Which comparison gimap # NA GI Mapping # NA # overlap based on pgRNA ID (using intersect)
Gene1 log2 tpm 906 8769 625
Gene 2 log2 tpm 874 750 532
Gene 1 log2 CN 906 8697 601
Gene 2 log2 CN 874 564 500
kweav commented 3 months ago

Hope this was helpful -- Let me know what I can do to help follow-up.

cansavvy commented 3 months ago

Thank you for doing all of the simplifications! Given there are so many more steps in the original than this, what's the best way to know if this simplified product recapitulates the main steps of the original analysis? I think I found the RDS file that was saved from the original analysis and can try to compare to that, but wanted to check if you have anything else in mind?

I think comparing the results is a good strategy. And included in that investigating the differences to see if we think the differences in results are better, same, or worse. If results are same or "better" then the differences are okay.

cansavvy commented 3 months ago

Can you give me the exact code you ran locally? For example I'm running the code in the examples so:

devtools::load_all() 

gimap_dataset <- get_example_data("gimap") %>%
  gimap_filter() %>% 
  gimap_annotate()

Removing the filter step or adding it in doesn't make a difference at this point because its more or less an empty function at this point.

cansavvy commented 3 months ago

Just from looking at the tables, I'm observing slight mismatches in the TPM and CN values. I'll try to make some scatter plots to try to get a better global view of this.

This was really great you ran through this comparison! Thanks for doing this!

At this point in time however we're not applying a filter so these results will be affected by that.

However the CN and TPM values are from the public repository DepMap so those values should be the same. Can you share the code you used to make these plots so I can dig into that?

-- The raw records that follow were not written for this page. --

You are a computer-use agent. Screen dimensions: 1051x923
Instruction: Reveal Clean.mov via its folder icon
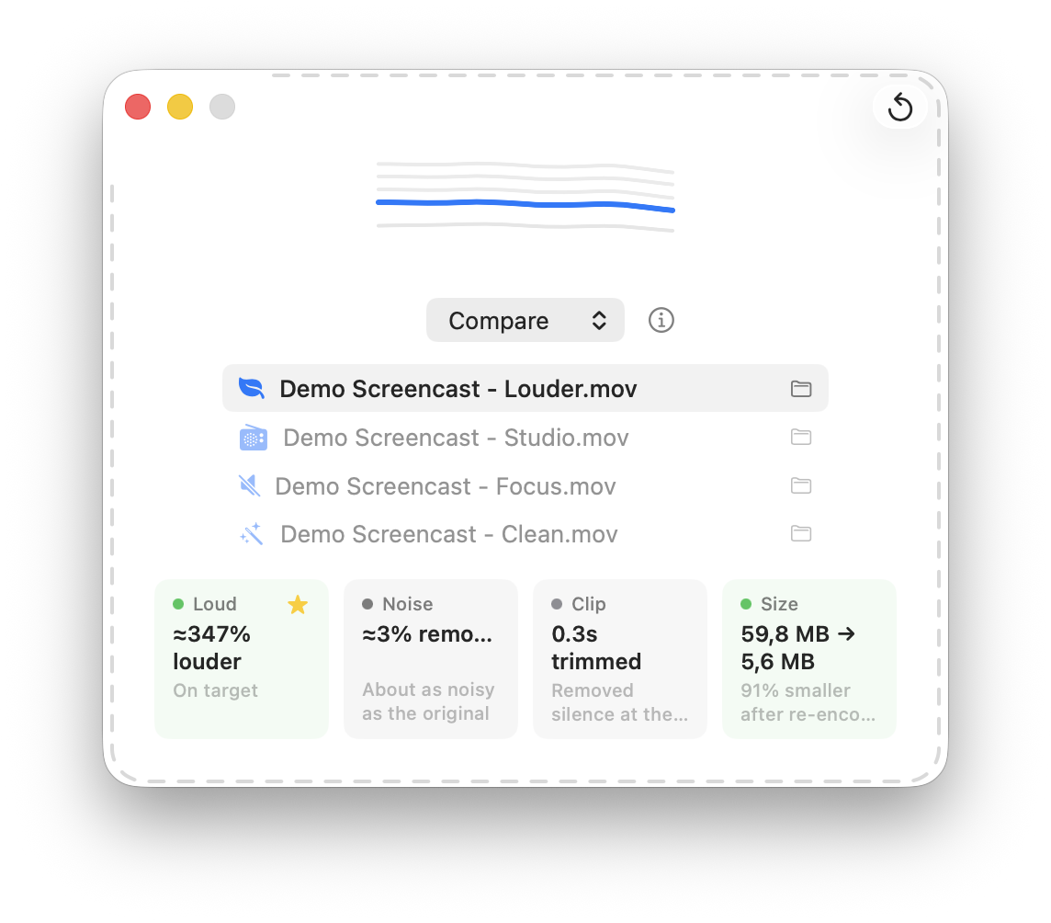[x=801, y=533]
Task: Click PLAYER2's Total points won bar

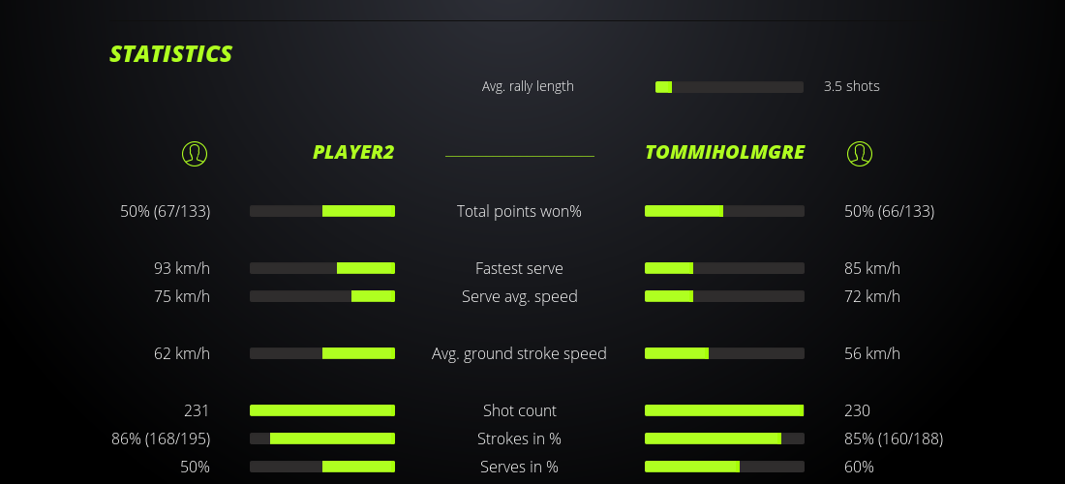Action: (322, 211)
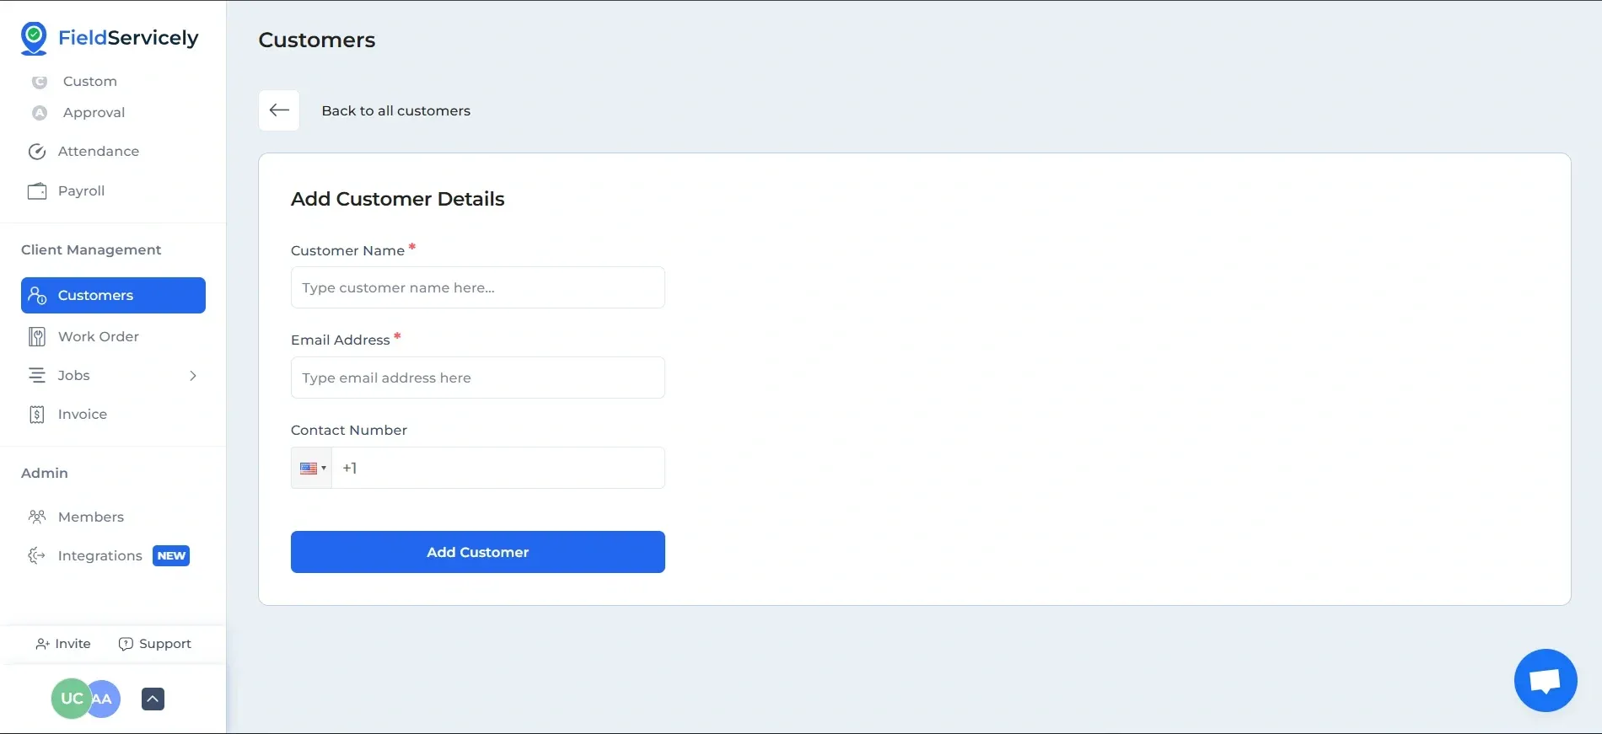Image resolution: width=1602 pixels, height=734 pixels.
Task: Focus the Customer Name input field
Action: pyautogui.click(x=478, y=287)
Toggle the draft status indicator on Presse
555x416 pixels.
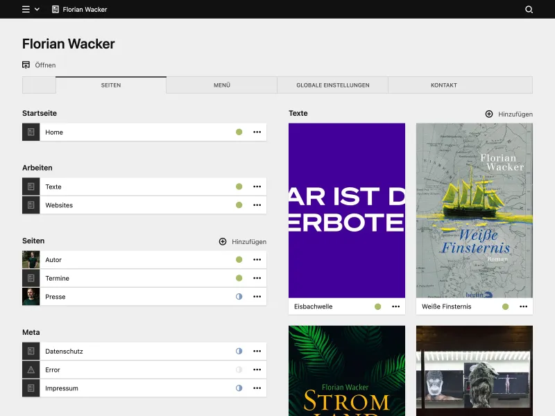pyautogui.click(x=239, y=296)
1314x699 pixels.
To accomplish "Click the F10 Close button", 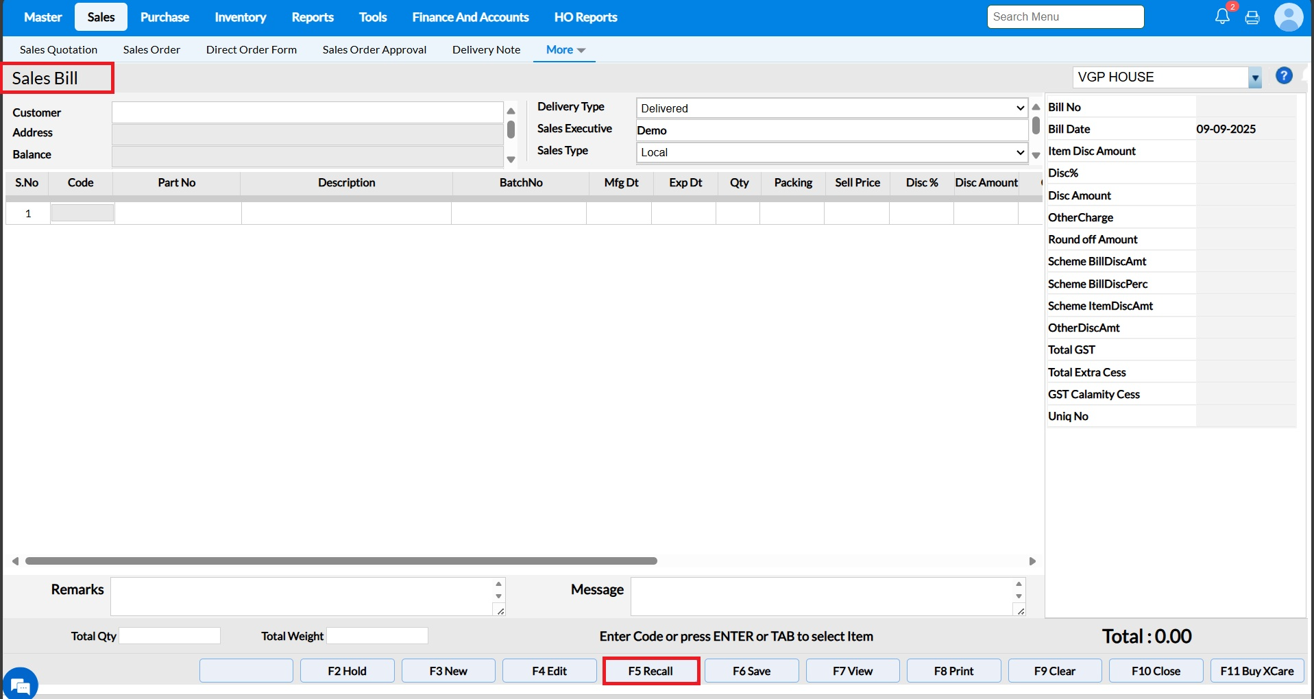I will tap(1156, 671).
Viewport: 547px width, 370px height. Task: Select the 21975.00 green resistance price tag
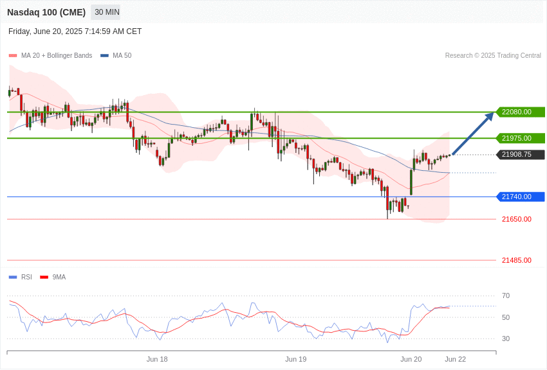[521, 138]
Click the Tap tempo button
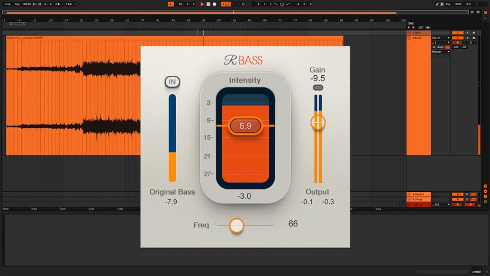The width and height of the screenshot is (490, 276). click(17, 4)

kweav commented 3 months ago

Can you give me the exact code you ran locally? For example I'm running the code in the examples so:

devtools::load_all() 

gimap_dataset <- get_example_data("gimap") %>%
  gimap_filter() %>% 
  gimap_annotate()

Removing the filter step or adding it in doesn't make a difference at this point because its more or less an empty function at this point.

I've uploaded an .Rmd and its rendered .html in a stacked branch on top of this in PR #32

kweav commented 3 months ago

Just from looking at the tables, I'm observing slight mismatches in the TPM and CN values. I'll try to make some scatter plots to try to get a better global view of this.

This was really great you ran through this comparison! Thanks for doing this!

At this point in time however we're not applying a filter so these results will be affected by that.

However the CN and TPM values are from the public repository DepMap so those values should be the same. Can you share the code you used to make these plots so I can dig into that?

Also in the .Rmd and its rendered .html in a stacked branch on top of this in PR #32

cansavvy commented 3 months ago

Also compared which pgRNAs had missing values for the TPM and CN annotations

Which comparison gimap # NA GI Mapping # NA # overlap based on pgRNA ID (using intersect) Gene1 log2 tpm 906 8769 625 Gene 2 log2 tpm 874 750 532 Gene 1 log2 CN 906 8697 601 Gene 2 log2 CN 874 564 500

These differences are almost certainly because we are using a more recent release of DepMap data than the original code did. The R package used by the original code was downloading 19Q3 whereas now we download DepMap 22Q2 from https://figshare.com/articles/dataset/DepMap_22Q2_Public/19700056

We should probably double check that there are no differences between these datasets that would make us for sure want to return to 19Q3.

cansavvy commented 3 months ago

Going to merge this and we can continue to iterate this in a new PR.